• RECORDS FOR PROCESSING
-=-=-=-=-

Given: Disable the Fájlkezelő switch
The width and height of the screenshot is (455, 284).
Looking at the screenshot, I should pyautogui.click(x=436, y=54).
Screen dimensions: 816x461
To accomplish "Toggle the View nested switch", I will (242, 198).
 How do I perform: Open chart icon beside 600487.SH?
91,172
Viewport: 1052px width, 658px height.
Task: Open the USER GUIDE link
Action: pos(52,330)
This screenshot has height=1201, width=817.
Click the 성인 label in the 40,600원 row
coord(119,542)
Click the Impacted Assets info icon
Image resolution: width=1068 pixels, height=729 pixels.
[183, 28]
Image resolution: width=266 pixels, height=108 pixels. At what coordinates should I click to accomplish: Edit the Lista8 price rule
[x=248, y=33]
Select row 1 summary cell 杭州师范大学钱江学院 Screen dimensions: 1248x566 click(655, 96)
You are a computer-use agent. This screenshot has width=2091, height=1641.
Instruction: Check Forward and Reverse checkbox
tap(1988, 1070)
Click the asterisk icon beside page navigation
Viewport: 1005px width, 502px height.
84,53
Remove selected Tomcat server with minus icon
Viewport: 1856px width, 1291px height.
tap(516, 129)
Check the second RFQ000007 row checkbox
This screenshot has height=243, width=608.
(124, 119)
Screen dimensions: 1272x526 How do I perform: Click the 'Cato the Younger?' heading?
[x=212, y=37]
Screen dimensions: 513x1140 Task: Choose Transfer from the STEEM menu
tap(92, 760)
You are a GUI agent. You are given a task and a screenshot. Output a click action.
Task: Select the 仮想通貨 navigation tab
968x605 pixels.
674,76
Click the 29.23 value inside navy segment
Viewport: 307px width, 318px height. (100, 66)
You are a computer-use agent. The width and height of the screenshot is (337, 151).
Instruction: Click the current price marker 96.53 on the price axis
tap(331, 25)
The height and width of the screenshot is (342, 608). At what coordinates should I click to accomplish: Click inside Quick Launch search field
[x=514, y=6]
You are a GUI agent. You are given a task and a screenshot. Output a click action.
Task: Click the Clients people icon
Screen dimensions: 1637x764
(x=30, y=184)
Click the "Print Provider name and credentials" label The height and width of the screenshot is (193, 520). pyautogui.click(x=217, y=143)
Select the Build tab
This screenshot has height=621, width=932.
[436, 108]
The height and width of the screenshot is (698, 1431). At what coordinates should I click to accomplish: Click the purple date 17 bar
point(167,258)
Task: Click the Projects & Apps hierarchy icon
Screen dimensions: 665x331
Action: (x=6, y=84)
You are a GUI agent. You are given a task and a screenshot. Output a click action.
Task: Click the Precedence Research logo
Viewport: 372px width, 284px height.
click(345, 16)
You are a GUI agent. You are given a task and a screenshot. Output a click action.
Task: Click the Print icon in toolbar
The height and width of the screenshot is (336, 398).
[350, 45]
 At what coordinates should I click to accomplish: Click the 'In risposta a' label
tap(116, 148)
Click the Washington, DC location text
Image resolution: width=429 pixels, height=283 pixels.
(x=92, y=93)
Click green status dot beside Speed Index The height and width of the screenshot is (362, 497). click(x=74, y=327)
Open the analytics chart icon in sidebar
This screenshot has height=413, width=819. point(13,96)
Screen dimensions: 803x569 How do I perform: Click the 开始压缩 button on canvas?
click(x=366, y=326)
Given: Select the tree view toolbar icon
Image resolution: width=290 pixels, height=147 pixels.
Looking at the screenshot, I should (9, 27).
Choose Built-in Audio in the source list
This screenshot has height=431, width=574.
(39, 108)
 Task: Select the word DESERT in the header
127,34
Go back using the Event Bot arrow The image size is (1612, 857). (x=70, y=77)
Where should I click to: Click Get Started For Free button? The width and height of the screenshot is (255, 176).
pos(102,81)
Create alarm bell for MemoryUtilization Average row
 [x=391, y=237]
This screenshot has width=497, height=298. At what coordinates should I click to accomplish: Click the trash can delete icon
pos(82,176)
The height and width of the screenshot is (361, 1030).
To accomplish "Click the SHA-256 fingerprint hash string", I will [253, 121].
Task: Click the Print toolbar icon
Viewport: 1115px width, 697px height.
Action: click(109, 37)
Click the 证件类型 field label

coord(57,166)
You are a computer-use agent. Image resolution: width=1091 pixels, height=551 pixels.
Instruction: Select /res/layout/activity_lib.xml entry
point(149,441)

-=-=-=-=-

• GIVEN TASK
Copy out the records above again without change, from their very first line through the line containing "will (242, 198).", including both of those lines.

• PROBLEM SOLUTION
Given: Disable the Fájlkezelő switch
The width and height of the screenshot is (455, 284).
Looking at the screenshot, I should pyautogui.click(x=436, y=54).
Screen dimensions: 816x461
To accomplish "Toggle the View nested switch", I will (242, 198).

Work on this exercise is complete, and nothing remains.